Directions: Reproduce, from the lines below, exactly the stretch that begins at the line containing "Given: Switch to История изменений tab" and ends at the line containing "The height and width of the screenshot is (593, 1193).", both included.

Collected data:
------------------------

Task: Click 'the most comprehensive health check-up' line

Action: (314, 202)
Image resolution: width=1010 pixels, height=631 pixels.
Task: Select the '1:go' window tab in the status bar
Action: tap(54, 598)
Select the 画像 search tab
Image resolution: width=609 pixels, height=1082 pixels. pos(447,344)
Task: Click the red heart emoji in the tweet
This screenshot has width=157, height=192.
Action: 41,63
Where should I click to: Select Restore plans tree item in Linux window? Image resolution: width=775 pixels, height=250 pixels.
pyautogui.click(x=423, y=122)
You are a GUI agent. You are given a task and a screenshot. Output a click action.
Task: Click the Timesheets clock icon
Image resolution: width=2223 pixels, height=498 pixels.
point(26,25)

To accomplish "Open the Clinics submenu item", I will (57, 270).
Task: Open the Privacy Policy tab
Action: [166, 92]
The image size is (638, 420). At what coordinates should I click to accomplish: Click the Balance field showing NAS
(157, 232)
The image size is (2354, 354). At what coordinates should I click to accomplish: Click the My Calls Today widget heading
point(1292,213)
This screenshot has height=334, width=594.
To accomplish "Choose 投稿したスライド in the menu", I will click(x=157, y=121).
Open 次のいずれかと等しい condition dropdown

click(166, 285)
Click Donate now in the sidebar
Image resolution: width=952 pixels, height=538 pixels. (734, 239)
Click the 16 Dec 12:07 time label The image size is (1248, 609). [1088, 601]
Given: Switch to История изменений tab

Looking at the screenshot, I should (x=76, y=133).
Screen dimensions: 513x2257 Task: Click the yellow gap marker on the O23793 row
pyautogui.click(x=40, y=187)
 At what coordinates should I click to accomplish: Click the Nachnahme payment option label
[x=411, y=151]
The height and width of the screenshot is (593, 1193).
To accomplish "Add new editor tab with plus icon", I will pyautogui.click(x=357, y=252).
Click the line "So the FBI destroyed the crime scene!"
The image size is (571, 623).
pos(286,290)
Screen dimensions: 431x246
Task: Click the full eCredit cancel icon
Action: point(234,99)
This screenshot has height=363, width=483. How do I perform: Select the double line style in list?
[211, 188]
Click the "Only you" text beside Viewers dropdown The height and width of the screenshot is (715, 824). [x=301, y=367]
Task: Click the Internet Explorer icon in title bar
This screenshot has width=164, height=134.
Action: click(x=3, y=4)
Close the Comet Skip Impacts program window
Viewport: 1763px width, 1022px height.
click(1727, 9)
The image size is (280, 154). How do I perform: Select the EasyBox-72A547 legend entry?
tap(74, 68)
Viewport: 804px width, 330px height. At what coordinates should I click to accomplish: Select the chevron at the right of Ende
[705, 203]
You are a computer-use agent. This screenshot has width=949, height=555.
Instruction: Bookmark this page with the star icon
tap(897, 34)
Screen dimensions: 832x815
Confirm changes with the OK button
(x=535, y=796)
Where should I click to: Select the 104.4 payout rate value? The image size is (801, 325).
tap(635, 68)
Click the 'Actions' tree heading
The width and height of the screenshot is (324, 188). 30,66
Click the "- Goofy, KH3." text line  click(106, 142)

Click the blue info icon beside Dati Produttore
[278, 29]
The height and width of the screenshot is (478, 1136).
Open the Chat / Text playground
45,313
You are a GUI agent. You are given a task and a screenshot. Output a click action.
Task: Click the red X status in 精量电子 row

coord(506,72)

------------------------

Response area:
Given: Switch to История изменений tab

Looking at the screenshot, I should (x=76, y=133).
Screen dimensions: 513x2257 Task: Click the yellow gap marker on the O23793 row
pyautogui.click(x=40, y=187)
 At what coordinates should I click to accomplish: Click the Nachnahme payment option label
[x=411, y=151]
The height and width of the screenshot is (593, 1193).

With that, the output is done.